Stored data entries
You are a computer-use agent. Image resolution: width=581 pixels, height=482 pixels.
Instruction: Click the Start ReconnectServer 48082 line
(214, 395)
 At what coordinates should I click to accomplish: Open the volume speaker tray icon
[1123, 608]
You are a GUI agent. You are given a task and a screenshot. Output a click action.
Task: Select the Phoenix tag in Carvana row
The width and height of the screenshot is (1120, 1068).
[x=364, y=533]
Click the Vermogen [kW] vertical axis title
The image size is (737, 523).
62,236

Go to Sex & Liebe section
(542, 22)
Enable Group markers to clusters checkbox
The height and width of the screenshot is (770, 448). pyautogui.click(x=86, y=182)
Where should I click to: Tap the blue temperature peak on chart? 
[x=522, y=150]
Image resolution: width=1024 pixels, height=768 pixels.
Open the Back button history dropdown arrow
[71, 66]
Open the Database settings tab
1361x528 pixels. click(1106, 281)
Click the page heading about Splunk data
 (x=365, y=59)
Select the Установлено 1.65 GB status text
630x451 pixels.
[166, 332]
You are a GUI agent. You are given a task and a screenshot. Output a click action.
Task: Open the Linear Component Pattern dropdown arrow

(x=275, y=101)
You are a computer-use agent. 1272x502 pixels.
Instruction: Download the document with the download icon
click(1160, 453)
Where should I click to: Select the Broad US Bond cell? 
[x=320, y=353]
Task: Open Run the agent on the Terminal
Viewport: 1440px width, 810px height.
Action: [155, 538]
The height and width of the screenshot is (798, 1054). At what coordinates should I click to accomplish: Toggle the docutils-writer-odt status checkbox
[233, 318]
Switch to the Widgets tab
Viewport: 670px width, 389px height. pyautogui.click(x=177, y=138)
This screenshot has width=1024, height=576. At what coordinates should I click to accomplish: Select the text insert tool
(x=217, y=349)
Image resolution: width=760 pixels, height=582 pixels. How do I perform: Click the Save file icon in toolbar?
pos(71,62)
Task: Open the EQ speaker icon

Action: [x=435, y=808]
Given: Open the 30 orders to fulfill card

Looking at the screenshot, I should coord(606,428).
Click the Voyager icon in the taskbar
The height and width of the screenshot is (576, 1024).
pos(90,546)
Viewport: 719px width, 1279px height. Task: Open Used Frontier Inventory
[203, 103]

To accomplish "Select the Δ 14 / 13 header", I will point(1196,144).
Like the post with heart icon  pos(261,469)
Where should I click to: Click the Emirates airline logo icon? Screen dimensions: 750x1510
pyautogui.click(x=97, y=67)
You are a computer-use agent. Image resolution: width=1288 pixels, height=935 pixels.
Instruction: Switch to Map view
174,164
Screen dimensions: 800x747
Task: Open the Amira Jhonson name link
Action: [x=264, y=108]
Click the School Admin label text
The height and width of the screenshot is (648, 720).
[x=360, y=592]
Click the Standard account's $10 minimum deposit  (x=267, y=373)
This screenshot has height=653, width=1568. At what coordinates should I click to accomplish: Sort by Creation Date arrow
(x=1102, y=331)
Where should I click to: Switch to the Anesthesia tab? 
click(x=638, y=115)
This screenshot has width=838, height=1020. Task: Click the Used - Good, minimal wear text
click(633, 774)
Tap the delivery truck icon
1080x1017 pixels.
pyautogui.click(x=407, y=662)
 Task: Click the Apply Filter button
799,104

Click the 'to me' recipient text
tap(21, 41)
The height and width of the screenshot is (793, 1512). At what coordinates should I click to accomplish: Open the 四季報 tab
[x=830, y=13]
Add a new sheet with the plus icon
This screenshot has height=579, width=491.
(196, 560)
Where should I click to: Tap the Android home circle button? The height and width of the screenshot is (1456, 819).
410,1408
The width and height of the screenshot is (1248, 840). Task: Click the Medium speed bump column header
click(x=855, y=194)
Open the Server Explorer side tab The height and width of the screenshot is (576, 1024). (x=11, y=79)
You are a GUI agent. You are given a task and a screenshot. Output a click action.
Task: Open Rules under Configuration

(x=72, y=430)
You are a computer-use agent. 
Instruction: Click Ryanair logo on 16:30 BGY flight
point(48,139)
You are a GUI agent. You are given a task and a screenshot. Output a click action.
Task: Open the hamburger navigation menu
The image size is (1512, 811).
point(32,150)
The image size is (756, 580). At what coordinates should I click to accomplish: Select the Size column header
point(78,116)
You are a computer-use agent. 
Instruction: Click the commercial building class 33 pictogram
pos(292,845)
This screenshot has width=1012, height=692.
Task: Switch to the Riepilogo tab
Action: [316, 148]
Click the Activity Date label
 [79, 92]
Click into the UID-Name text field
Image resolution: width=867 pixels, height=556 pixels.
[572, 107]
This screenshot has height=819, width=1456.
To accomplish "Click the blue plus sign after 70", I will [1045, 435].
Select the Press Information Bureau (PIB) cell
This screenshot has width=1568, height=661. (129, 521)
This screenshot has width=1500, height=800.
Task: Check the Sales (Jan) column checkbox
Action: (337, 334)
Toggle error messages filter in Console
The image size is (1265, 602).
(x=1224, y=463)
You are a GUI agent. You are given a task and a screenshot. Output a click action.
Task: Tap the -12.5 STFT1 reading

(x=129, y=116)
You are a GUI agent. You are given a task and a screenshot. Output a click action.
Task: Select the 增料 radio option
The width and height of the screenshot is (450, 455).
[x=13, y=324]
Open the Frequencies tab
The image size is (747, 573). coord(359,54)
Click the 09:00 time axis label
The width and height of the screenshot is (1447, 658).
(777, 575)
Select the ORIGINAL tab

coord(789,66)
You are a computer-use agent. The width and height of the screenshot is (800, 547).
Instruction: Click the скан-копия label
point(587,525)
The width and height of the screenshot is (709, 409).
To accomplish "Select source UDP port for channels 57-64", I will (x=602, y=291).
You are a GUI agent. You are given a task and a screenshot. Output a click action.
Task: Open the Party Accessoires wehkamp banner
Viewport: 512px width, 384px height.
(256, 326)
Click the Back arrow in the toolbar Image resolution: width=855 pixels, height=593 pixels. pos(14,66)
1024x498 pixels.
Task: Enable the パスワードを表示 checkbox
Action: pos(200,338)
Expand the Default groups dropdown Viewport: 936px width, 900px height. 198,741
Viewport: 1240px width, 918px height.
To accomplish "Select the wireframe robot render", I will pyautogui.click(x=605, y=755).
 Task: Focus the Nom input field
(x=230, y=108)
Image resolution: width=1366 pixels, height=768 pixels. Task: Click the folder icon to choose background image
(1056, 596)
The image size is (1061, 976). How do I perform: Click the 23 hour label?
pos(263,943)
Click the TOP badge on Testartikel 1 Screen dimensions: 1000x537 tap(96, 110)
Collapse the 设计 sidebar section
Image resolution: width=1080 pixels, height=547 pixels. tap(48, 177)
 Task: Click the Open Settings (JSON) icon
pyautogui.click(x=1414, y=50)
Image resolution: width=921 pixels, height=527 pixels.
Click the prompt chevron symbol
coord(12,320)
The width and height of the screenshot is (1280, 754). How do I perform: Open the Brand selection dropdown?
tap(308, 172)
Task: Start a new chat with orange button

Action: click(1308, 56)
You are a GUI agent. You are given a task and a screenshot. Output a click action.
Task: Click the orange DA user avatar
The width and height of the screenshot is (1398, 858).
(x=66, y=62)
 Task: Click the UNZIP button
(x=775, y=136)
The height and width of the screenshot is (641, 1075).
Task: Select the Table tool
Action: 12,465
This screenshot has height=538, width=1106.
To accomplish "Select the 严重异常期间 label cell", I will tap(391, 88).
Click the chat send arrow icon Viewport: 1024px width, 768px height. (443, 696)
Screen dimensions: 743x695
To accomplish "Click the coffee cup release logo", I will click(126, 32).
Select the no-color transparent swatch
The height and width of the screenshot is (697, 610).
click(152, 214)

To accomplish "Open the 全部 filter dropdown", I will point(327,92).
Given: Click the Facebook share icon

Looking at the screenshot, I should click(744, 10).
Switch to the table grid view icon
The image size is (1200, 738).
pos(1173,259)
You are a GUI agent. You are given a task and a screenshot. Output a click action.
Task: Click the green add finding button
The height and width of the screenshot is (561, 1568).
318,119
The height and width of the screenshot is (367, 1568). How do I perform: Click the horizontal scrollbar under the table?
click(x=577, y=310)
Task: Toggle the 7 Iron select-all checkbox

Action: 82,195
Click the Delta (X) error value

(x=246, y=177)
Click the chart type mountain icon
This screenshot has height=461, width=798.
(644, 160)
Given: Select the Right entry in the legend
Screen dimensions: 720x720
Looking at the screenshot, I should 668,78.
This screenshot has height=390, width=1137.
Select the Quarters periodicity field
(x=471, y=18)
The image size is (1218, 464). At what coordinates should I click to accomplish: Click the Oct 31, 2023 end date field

**Exercise details**: Filter the entries above down to the lines that contain "computer".

**Completed task**:
You are a computer-use agent. Image resolution: width=581 pixels, height=482 pixels.
You are a computer-use agent. 1272x502 pixels.
You are a computer-use agent. Image resolution: width=1288 pixels, height=935 pixels.
You are a computer-use agent. 
You are a computer-use agent. 
You are a computer-use agent. The width and height of the screenshot is (800, 547).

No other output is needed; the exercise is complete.